AMANA COLONIES (1714-1749)

In Iowa County, east central Iowa, U.S., near the Iowa River, are a group pf seven villages: Amana, East Amana, Middle Amana, High Amana, West Amana, South Amana, and Homestead.


Amana developed from the Community of True Inspiration, founded in 1714 in Hesse, in Germany, by Johan Friedrich Rock and Eberhard Ludwig Gruber, Pietistic mystics reacting against Lutheran orthodoxy. They taught that direct revelation and divine inspiration were current realities. Following Rock´s denunciation by the Pietist leader Count von Zinzendorf and then, in 1749, his death, the movement disintegrated.


Its remnants were strengthened in 1817 when Christian Metz and Barbara Heinemann reported that they had received the gift of direct inspiration. This group, centred mainly in Württemberg, encountered hostility from the civil authorities because of their opposition to war and other doctrines, and in 1842, they migrated to the United States, where they established the communal moved westward to Iowa, where 18,000 acres (7,280 hectares; later expanded to 26,000 acres) had been purchased. 

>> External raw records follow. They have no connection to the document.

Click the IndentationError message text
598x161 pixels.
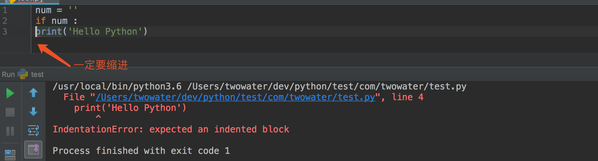click(171, 129)
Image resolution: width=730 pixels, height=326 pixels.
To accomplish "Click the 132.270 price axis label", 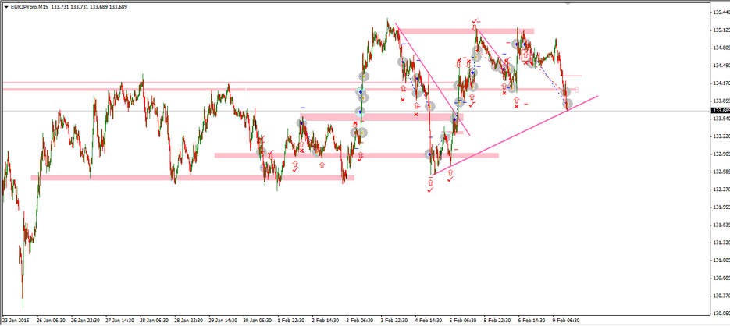I will [x=720, y=190].
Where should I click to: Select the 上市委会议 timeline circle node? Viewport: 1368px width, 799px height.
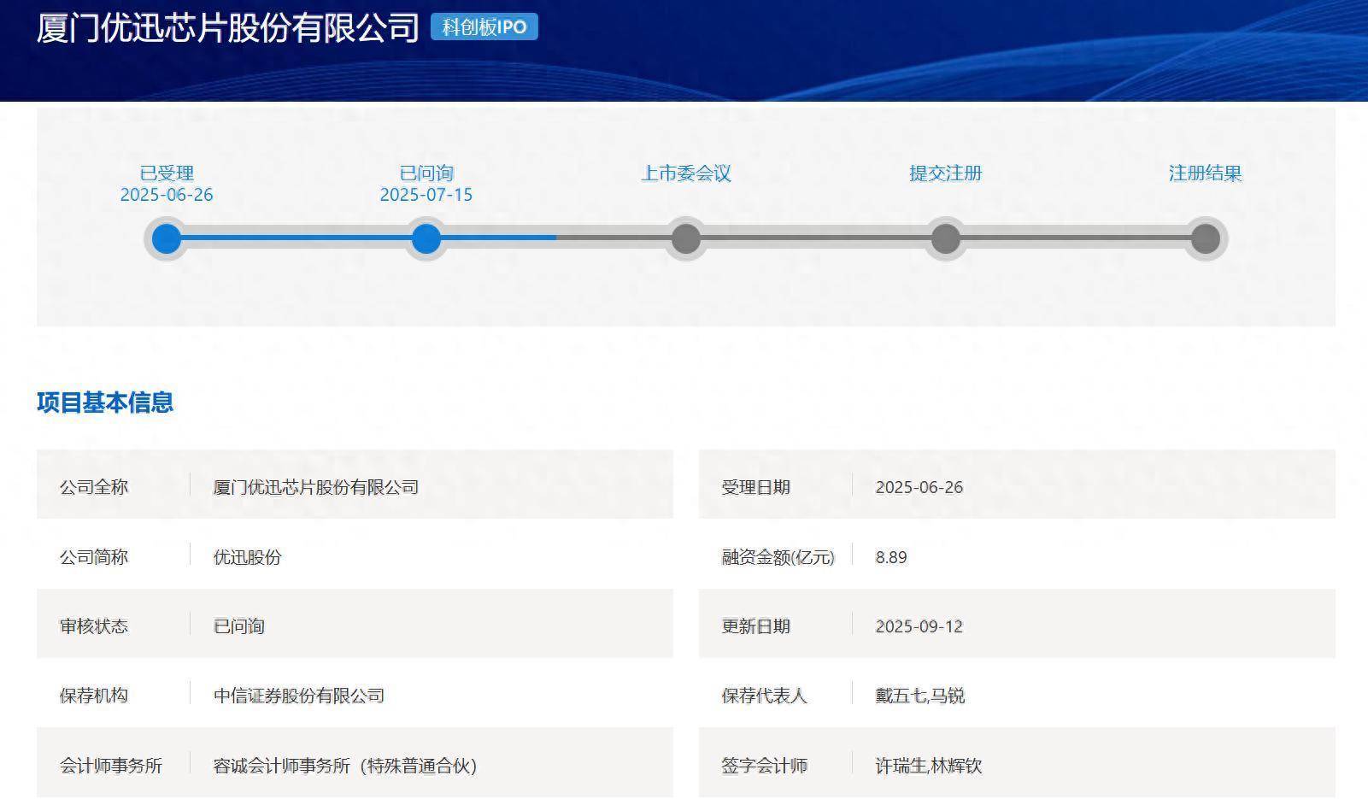point(685,238)
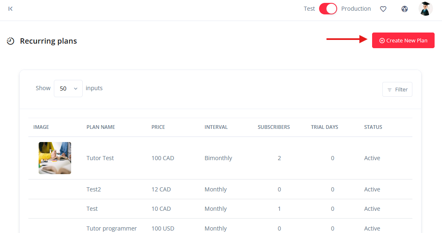Click the Production mode label
Viewport: 442px width, 233px height.
[x=356, y=9]
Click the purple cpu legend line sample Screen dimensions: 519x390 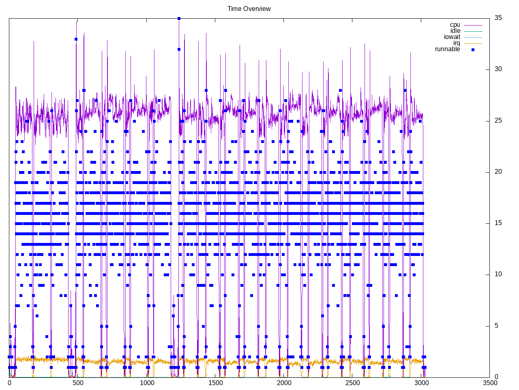(473, 25)
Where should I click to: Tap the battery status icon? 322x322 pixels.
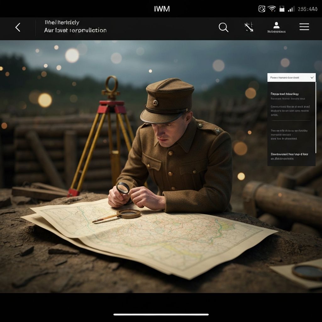tap(282, 9)
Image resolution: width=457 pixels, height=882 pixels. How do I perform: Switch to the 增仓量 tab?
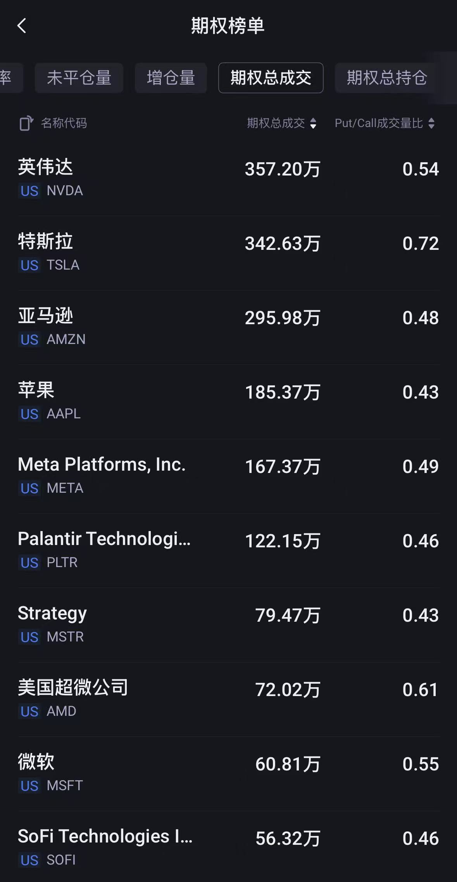(x=171, y=78)
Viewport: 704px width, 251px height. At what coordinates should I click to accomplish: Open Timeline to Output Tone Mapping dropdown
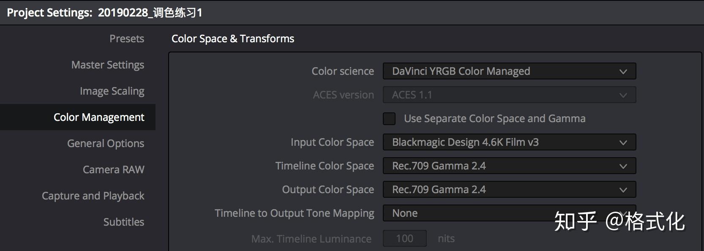(465, 213)
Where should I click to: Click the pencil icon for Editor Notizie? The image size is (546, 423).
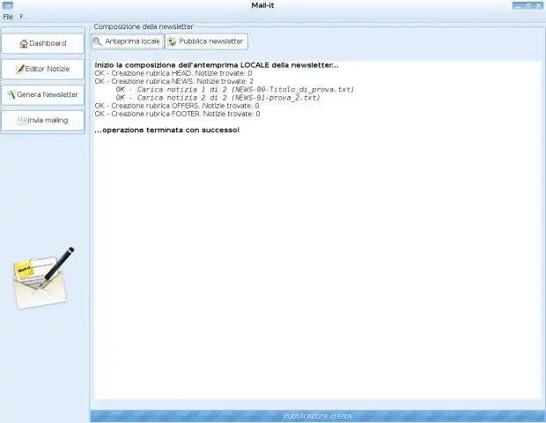(x=20, y=69)
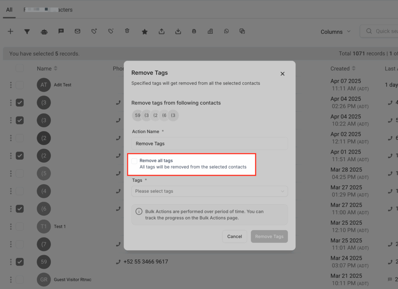
Task: Expand the Columns dropdown
Action: click(x=335, y=32)
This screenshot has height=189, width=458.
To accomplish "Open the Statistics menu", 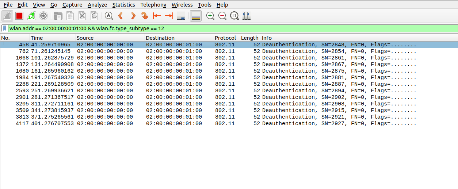I will point(123,5).
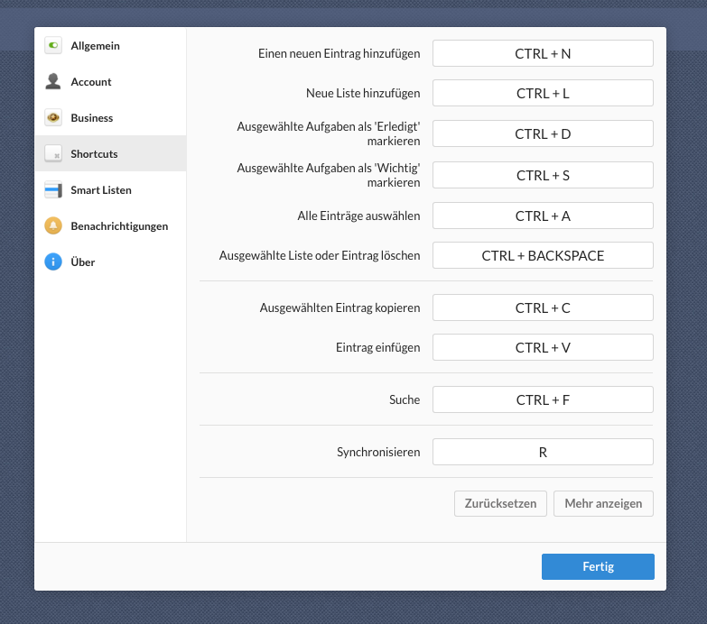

This new home, governed by elected elders, was called Amana (from Hebrew: "faith") and was incorporated in 1859. Members of the community gave up their property to a common fund and were promised security through life. They held two meetings on Sunday, many on weekdays, and prayer meetings, every morning. They celebrated the Lord´s Supper, along with foot washing, once a year. In addition to their opposition to military service, they also opposed swearing to oaths, amusement, and a paid ministry.


The community prospered at first but began to decline after the Civil War. Financial disaster caused by the Depression of the 1930s necessitated reorganization in 1932. A cooperative was set up and each member was made a shareholder with medical care benefits. In addition to its seven farms, one for each village, the society operates several industries that include a woollen mill and two meat markets.


The Amala Church Society, separately organized in 1932, continues its Pietistic emphasis and remains the dominating force in the community. Simple worship services, conducted in German in unadorned village churches, include readings from the writtings of the sect´s founders.


The church society, governed by 26 elders, has no ordained clergy. It reported 1,500 members in seven churches in the mid-1970s.